The US House of Representatives has endorsed a massive internet spying bill which enables corporations to share the private information of their users with the National Security Agency (NSA).
The bill, titled Cyber Intelligence Sharing and Protection Act (Cispa) and authored by Republican Mike Rogers, was passed on Thursday with 248 lawmakers - 42 Democrats and 206 Republicans - voting in favor and 140 Democratic legislators voting against it, the Guardian
Rogers had reportedly received USD 103,000 during his election campaigns from 12 companies which lobbied for Cispa.
The bill was endorsed in the face of harsh criticism from civil liberties group and the White House.
US President Barack Obama, who had earlier denounced Cispa as a step towards violation of internet users’ rights and restriction of internet freedom, has threatened to veto the legislation if passed by the Senate.

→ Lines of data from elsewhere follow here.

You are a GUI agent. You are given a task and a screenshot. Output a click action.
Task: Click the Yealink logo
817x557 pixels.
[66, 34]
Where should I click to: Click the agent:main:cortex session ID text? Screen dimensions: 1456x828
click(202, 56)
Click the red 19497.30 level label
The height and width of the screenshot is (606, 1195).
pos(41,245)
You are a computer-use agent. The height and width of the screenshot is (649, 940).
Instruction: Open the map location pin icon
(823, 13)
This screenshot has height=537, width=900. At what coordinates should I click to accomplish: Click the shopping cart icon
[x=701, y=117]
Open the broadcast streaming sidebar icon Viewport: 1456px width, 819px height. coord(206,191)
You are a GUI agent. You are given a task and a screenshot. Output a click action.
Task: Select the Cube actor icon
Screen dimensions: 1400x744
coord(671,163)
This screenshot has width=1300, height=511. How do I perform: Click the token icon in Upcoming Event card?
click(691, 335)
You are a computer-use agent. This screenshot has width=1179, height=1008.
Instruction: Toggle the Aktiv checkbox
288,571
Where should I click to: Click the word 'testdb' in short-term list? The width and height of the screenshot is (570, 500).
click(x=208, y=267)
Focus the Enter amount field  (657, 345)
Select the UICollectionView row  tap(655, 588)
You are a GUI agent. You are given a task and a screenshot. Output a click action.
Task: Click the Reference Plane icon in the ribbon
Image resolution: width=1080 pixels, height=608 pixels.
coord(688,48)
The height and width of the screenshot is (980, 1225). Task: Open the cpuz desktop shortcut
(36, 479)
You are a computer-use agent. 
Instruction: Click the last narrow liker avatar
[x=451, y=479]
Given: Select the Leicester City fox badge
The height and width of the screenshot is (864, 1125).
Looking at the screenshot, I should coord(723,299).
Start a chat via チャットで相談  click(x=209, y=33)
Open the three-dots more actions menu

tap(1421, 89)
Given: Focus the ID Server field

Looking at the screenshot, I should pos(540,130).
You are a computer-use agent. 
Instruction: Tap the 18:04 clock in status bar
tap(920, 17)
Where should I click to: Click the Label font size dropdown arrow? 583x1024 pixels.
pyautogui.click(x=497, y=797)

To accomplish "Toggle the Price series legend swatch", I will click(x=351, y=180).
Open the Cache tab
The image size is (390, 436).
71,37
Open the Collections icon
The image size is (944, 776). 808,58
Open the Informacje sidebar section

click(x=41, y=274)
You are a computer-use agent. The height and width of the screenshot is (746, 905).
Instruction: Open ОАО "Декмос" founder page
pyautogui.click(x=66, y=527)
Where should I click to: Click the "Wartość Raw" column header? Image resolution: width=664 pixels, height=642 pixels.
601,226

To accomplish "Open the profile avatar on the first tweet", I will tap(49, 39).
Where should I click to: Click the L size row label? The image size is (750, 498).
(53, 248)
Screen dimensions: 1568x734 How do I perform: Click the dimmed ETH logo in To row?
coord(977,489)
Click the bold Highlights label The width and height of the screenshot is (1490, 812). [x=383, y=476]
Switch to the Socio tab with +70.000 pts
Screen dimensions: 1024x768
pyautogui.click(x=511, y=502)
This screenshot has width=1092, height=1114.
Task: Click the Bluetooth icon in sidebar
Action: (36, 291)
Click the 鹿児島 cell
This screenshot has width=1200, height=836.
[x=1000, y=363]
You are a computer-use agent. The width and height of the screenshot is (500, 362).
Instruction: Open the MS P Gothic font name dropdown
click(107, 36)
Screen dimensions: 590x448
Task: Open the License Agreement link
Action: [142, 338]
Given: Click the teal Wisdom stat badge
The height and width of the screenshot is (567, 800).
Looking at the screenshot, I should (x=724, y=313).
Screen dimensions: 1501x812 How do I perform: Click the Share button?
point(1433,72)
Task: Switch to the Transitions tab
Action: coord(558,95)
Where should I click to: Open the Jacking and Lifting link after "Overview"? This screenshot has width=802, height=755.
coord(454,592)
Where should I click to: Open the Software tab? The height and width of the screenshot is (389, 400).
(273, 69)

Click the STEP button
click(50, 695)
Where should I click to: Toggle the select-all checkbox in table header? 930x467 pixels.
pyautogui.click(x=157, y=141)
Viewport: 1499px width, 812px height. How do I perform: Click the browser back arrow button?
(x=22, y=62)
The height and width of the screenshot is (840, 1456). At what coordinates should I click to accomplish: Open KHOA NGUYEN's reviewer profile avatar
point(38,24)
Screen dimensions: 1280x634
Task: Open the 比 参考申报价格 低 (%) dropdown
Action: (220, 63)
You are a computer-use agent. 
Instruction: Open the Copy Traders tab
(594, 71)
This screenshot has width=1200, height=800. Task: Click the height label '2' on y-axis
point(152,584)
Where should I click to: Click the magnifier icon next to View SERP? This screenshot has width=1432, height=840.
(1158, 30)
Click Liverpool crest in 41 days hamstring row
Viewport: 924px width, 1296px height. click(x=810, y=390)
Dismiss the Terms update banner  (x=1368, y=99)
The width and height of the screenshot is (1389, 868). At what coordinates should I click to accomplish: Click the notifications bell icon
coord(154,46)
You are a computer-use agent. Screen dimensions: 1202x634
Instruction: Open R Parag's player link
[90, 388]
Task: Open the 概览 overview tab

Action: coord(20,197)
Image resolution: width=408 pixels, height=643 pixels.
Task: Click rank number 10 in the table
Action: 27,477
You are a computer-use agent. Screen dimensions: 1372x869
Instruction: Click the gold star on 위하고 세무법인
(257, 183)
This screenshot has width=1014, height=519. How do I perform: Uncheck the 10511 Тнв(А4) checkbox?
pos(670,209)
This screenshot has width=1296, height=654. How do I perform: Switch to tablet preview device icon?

Obama’s diatribe against the bill comes despite the warnings of the White House senior security advisors that believe organized cyber threats have exposed the US governmental bodies to serious risks and that organized hackers can paralyze the US financial organizations.
The critics have warned that Cispa breaches users' privacy rights under the pretext of protecting the “cybersecurity.”
The legislation comes after two other controversial bills, the Anti-Counterfeiting Trade Agreement (ACTA) and the Stop Online Piracy Act (SOPA), were scraped amid the outcries of free speech advocates.